§ **Instructions for the task**:
Give back exactly the lines running from the line with "Task: Remove the first badge with its X" to the end of the entries, and only those lines.

§ **Data supplied**:
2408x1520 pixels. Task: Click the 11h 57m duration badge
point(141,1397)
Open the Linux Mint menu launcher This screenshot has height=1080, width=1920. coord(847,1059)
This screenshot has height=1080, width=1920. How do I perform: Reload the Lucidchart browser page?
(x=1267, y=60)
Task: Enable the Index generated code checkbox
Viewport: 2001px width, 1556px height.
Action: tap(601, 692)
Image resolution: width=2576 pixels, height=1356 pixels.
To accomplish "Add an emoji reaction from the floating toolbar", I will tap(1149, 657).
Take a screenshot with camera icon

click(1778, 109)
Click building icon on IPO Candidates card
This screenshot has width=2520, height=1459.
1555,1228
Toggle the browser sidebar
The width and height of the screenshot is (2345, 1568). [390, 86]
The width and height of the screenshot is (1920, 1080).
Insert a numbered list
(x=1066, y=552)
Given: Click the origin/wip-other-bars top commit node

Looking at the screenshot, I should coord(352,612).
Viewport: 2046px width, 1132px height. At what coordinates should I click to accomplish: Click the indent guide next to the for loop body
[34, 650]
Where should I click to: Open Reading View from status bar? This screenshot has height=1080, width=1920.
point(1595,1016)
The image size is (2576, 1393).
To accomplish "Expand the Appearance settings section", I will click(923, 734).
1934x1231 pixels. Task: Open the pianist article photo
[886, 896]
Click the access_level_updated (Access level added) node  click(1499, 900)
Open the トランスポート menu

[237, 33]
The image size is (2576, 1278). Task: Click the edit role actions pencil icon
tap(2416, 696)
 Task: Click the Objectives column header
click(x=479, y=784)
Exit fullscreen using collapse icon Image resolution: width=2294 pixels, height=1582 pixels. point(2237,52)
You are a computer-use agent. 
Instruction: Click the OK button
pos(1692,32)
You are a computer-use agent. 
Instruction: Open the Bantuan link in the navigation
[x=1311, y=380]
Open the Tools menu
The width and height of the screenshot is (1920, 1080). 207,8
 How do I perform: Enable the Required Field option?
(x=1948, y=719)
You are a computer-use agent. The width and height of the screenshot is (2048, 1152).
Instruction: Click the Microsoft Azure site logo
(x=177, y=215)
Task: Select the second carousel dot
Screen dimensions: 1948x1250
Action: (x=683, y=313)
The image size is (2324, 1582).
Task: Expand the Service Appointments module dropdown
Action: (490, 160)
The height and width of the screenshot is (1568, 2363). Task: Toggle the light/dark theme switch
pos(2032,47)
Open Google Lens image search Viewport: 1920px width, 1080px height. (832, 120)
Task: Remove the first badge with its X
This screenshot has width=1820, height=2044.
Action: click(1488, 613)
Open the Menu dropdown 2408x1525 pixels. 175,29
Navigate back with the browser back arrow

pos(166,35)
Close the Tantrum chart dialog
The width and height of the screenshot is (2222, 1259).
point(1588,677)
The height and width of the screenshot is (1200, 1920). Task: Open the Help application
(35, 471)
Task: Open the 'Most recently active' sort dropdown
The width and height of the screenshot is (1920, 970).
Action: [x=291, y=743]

§ **Response area**:
Task: Remove the first badge with its X
This screenshot has width=1820, height=2044.
Action: click(1488, 613)
Open the Menu dropdown 2408x1525 pixels. 175,29
Navigate back with the browser back arrow

pos(166,35)
Close the Tantrum chart dialog
The width and height of the screenshot is (2222, 1259).
point(1588,677)
The height and width of the screenshot is (1200, 1920). Task: Open the Help application
(35, 471)
Task: Open the 'Most recently active' sort dropdown
The width and height of the screenshot is (1920, 970).
Action: [x=291, y=743]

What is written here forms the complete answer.